I hate that. It makes it sound like you're so unoriginal that you just picked a random market and a random existing huge successful product/company and put them together hoping the combination will work.
It's just the simplest way to start the conversation, a first approximation you then refine. If you explain yourself too generally, nothing sticks in the audience's head.
YouTube was "flickr for video", which turned out to be gross understatement of the community potential. Even in good cases, they are horrible analogies.
note: you're not trying to be perfectly accurate, and or flowery.
you're trying to communicate plainly, and to keep their attention long enough to get to the next slide / next pitch.
thus, sometimes taking a shortcut is imperfect, but useful.
note: "X for Y" does NOT work very well if neither X nor Y are well understood for the audience. however, it can work ok as shorthand while the person "peels the onion" and gets a deeper, more comprehensive understanding of the concept.
The best thing about "X for Y" is that it is 3 words long.
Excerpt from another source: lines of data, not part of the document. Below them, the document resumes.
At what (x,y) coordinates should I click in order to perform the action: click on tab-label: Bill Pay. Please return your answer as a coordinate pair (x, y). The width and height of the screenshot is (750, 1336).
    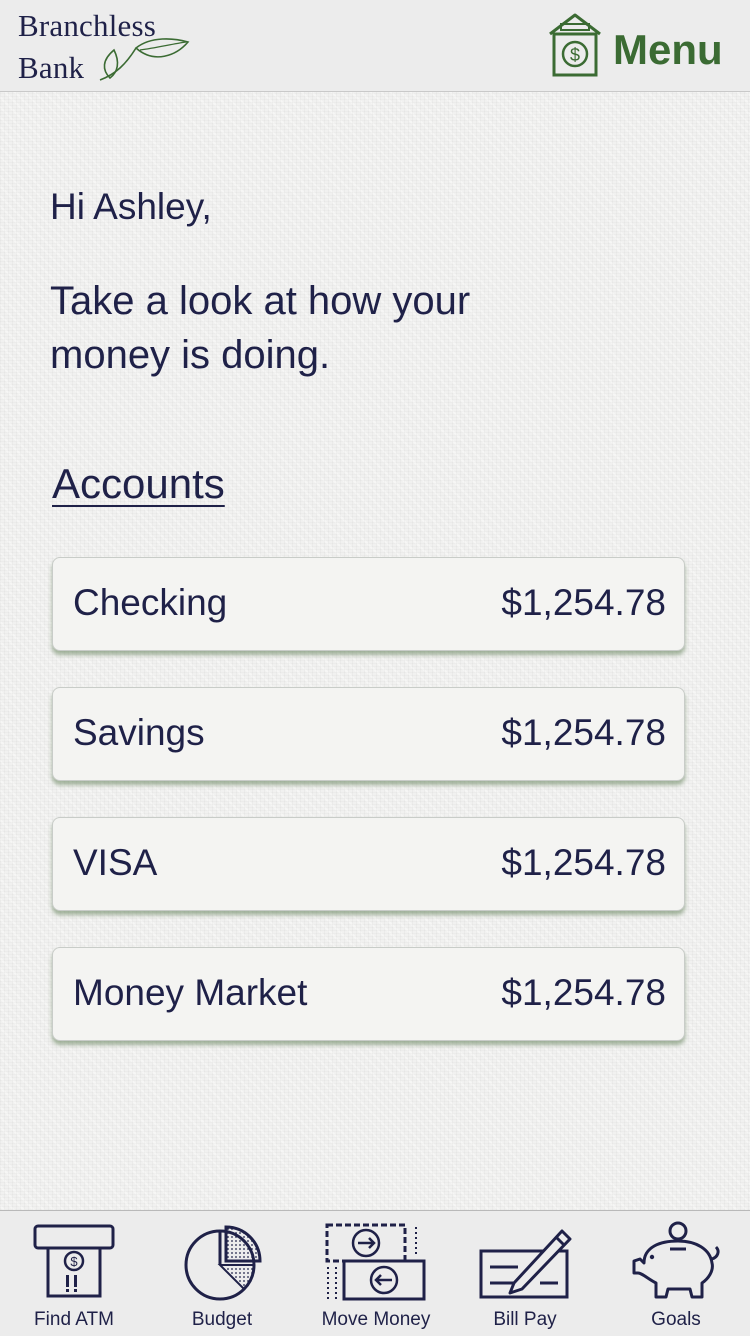
    Looking at the image, I should click on (525, 1320).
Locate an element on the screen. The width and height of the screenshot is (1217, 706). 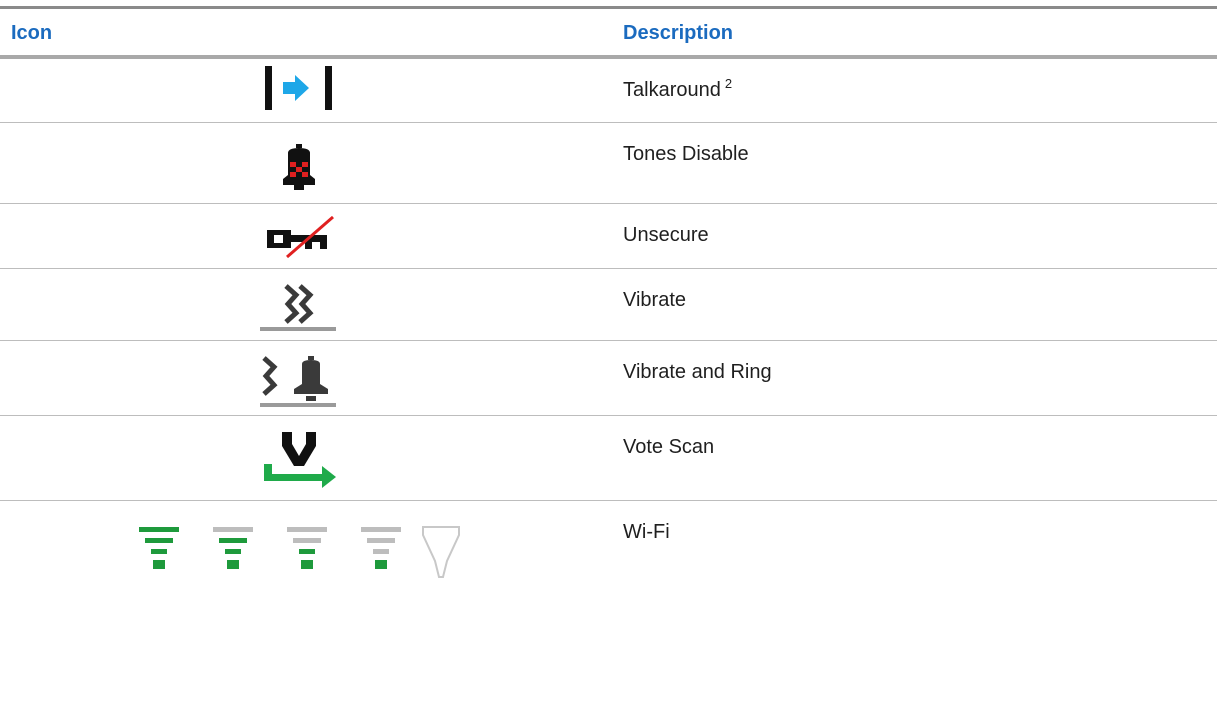
wifi-signal-icons is located at coordinates (317, 553).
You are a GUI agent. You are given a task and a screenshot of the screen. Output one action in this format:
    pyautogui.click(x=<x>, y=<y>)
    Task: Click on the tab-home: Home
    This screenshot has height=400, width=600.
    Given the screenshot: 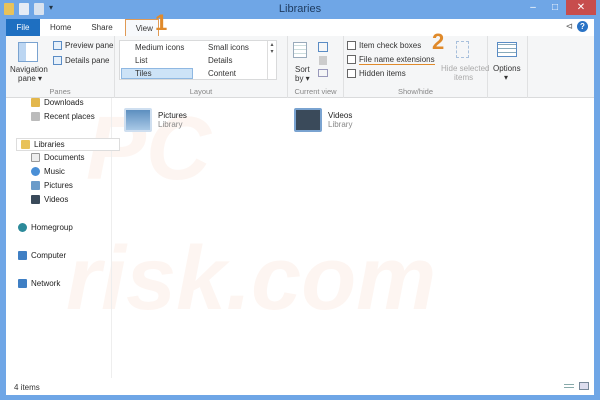 What is the action you would take?
    pyautogui.click(x=60, y=28)
    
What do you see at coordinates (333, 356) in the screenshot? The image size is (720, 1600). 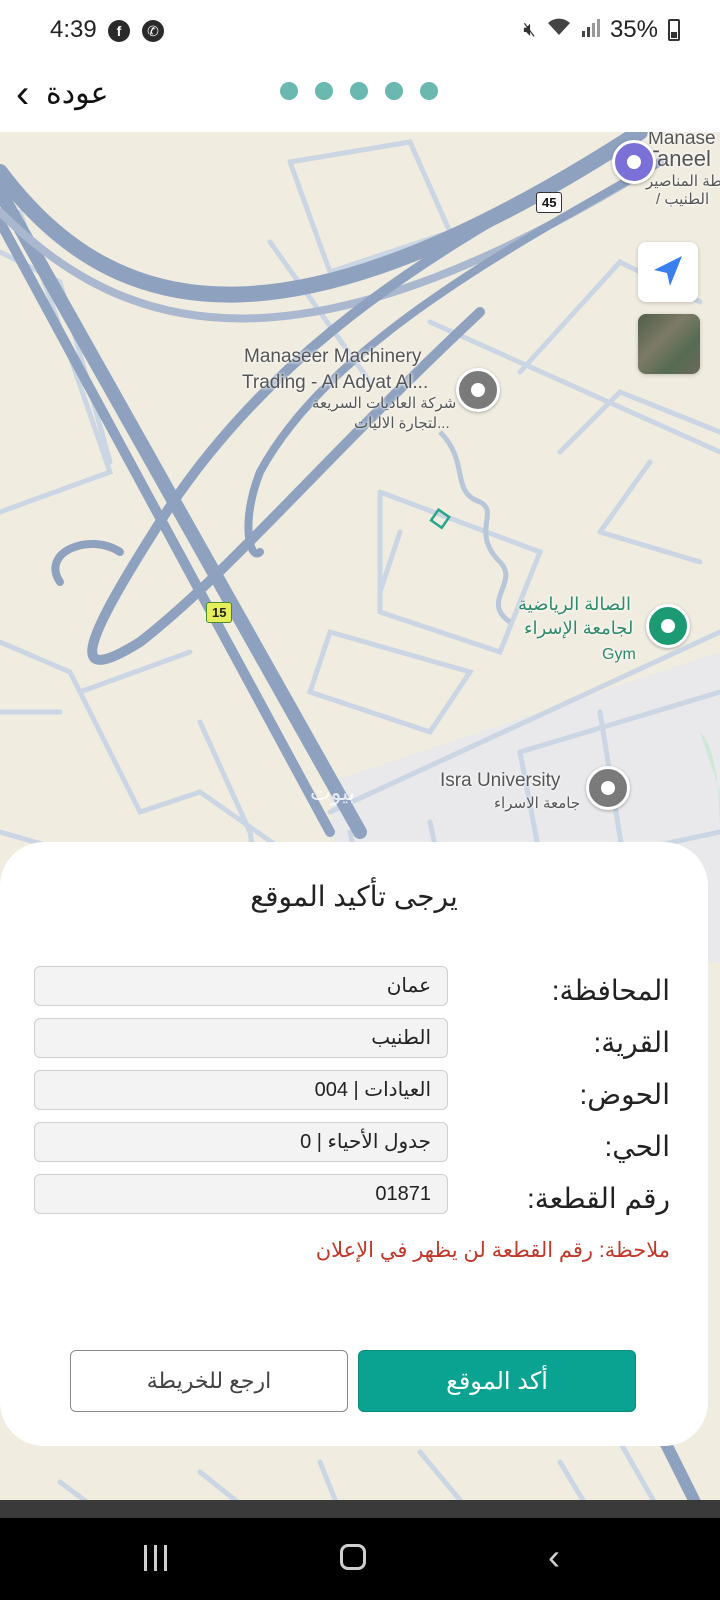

If there is a more descriptive 3 or 4 word phrase, use it. Tipjoy could have been "Digg with Cash" but both "Makes micropayments work" and "Simple, social payments" are more descriptive.
They can be poorly written, but in Crossing the Chasmhttp://www.amazon.com/Crossing-Chasm-Marketing-High-Tech-Mai..., Geoffrey Moore suggests you use a phrase like this when trying to break into main stream. Doing so provides the listener with a "product alternative" beacon that helps them mentally position your offering.
I hate that. It makes it sound like you're so unoriginal that you just picked a random market and a random existing huge successful product/company and put them together hoping the combination will work.